中五 ---- Arithmetic and Geometric Sequences

2006-11-01 2:57 am
1.It is given that 6,k,3k/4 form a geometric sequence.
(a)Find the value of k.
(b)Find the sum to infinity of the geometric sequence.

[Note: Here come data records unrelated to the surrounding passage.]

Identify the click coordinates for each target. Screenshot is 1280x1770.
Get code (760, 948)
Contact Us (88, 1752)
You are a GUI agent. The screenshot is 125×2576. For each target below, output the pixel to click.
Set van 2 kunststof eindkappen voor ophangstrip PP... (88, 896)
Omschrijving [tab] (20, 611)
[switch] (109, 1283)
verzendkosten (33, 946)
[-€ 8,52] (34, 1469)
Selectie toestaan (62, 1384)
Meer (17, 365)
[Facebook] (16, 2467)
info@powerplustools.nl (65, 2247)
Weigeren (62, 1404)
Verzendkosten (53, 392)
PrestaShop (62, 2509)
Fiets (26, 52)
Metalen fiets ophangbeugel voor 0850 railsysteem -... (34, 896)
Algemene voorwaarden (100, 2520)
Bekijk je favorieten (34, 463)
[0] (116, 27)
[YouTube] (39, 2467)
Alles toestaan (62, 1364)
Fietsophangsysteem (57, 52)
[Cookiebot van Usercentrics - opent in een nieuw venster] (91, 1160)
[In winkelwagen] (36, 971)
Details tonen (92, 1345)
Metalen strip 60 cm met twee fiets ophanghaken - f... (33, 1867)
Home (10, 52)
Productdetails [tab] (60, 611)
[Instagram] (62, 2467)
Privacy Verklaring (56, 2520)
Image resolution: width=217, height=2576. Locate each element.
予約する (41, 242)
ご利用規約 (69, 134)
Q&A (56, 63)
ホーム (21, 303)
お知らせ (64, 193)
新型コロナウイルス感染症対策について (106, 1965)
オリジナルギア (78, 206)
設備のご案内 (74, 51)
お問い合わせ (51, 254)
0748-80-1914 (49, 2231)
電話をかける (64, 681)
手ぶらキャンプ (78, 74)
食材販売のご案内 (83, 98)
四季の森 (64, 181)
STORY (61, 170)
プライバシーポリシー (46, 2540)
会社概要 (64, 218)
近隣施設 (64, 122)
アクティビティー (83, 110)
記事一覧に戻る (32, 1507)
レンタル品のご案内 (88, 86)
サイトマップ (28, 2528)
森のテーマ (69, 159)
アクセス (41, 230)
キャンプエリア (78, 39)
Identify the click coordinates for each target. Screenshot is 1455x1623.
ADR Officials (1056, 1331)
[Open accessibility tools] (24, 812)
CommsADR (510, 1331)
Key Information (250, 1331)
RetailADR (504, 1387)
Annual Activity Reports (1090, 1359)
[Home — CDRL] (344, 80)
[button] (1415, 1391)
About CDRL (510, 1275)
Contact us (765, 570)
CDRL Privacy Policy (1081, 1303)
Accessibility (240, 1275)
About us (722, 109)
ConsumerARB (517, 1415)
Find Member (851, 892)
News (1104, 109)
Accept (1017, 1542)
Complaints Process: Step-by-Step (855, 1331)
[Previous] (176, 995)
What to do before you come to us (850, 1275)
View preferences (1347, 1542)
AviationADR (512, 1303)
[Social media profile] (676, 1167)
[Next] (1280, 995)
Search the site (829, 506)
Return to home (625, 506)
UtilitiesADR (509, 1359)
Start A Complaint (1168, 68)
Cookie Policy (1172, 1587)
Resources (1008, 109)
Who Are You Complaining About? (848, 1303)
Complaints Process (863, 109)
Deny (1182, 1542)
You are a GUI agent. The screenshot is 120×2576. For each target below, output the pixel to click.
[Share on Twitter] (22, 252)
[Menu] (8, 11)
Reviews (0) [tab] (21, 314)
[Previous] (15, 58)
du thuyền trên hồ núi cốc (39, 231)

2.T(1),T(2),T(3),...,T(n),....is a geometric sequence.
(a)If T(4)=48 and T(7)=6,find T(1) and the common ratio of the geometric sequence.
(b)Show that T(1),T(3),T(5),T(7),...is a geometric sequence.

回答 (2)

2006-11-01 3:23 am
✔ 最佳答案
1. (a) k / 6 = (3k / 4) / k
k / 6 = 3 / 4
4k = 18
k = 4.5
(b) The common ratio = 4.5 /6 = 3 / 4
Sum to infinity = a / (1 - r)
= 6 / (1 - 3 / 4)
= 6 / (1 / 4)
= 6 * 4
= 24
2. (a) Let a and r be the first term and the common ratio respectively.
ar^3 = 48............(1)
ar^6 = 6..............(2)
(2) / (1), ar^6 / ar^3 = 6 / 48
r^3 = 1 / 8
r = 1 / 2.
Thus a(1 / 2)^3 = 48
(1 / 8)a = 48
T(1) = a = 48 * 8 = 384.
(b) T(3) / T(1) = ar^2 / a = r^2
T(5) / T(3) = ar^4 / ar^2 = r^2
T(7) / T(5) = ar^6 / ar^4 = r^2
...
T(2n + 1) / T(2n - 1) = ar^(2n) / ar^(2n - 2) = r^2
The common ratio is r^2. Thus T(1), T(3), T(5), ... is a geometric sequence.
2006-11-01 3:31 am
1a)
Since they are in G.P.
(3k/4)/k = k/6
3/4=k/6
k=9/2

1b)
Commone ratio=(9/2)/6=3/4
Sum= (6x1)/[1-(3/4)]
=24

2a)
T(4)=ar^3 = 48 --------(1) where a is the first term, r is common ratio
T(7)=ar^6 = 6 ---------(2)
(2)/(1): r^3=1/8
r =1/2
So, a = 6
Therefore, T(1) = a = 6 , common ratio = 1/2

2b) T(1) = ar^0
T(3) =ar^2 = T(1) x r^2
T(5) =ar^4 = T(3) x r^2
  .
  .
  .

T(n+1) / T(n-1) = (ar^n) / [ar^(n-2)]
= r^2
So, T(n+1) = T(n-1) x r^2
Therefore, T(1),T(3),T(5),T(7),...is a geometric sequence.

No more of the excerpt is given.